Work request: Reproduce each line below with no alterations.

== Supplied material

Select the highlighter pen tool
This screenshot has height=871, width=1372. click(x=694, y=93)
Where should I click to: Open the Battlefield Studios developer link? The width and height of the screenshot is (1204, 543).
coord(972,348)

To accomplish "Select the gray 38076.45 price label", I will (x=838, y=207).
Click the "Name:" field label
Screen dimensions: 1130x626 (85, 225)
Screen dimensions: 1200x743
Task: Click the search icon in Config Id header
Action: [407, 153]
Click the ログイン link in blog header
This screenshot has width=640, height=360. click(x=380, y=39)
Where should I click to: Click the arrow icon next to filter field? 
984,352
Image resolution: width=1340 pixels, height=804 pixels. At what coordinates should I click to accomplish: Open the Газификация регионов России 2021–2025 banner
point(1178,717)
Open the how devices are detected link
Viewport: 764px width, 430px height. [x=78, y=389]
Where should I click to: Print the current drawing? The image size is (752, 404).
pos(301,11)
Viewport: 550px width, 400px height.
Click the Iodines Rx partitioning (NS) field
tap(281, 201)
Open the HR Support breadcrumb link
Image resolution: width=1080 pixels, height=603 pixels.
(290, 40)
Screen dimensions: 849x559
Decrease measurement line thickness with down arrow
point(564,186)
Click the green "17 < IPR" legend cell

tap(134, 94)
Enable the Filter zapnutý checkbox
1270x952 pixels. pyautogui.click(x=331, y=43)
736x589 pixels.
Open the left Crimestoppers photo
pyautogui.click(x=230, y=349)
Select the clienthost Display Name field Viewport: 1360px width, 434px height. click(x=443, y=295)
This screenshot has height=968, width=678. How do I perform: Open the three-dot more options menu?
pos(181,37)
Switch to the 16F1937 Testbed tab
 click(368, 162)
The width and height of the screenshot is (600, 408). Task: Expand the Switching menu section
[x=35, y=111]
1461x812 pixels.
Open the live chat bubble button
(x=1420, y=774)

====

Task response:
Select the highlighter pen tool
This screenshot has height=871, width=1372. click(x=694, y=93)
Where should I click to: Open the Battlefield Studios developer link? The width and height of the screenshot is (1204, 543).
coord(972,348)

To accomplish "Select the gray 38076.45 price label", I will (x=838, y=207).
Click the "Name:" field label
Screen dimensions: 1130x626 (85, 225)
Screen dimensions: 1200x743
Task: Click the search icon in Config Id header
Action: [407, 153]
Click the ログイン link in blog header
This screenshot has width=640, height=360. click(x=380, y=39)
Where should I click to: Click the arrow icon next to filter field? 
984,352
Image resolution: width=1340 pixels, height=804 pixels. At what coordinates should I click to accomplish: Open the Газификация регионов России 2021–2025 banner
point(1178,717)
Open the how devices are detected link
Viewport: 764px width, 430px height. [x=78, y=389]
Where should I click to: Print the current drawing? The image size is (752, 404).
pos(301,11)
Viewport: 550px width, 400px height.
Click the Iodines Rx partitioning (NS) field
tap(281, 201)
Open the HR Support breadcrumb link
Image resolution: width=1080 pixels, height=603 pixels.
(290, 40)
Screen dimensions: 849x559
Decrease measurement line thickness with down arrow
point(564,186)
Click the green "17 < IPR" legend cell

tap(134, 94)
Enable the Filter zapnutý checkbox
1270x952 pixels. pyautogui.click(x=331, y=43)
736x589 pixels.
Open the left Crimestoppers photo
pyautogui.click(x=230, y=349)
Select the clienthost Display Name field Viewport: 1360px width, 434px height. click(x=443, y=295)
This screenshot has height=968, width=678. How do I perform: Open the three-dot more options menu?
pos(181,37)
Switch to the 16F1937 Testbed tab
 click(368, 162)
The width and height of the screenshot is (600, 408). Task: Expand the Switching menu section
[x=35, y=111]
1461x812 pixels.
Open the live chat bubble button
(x=1420, y=774)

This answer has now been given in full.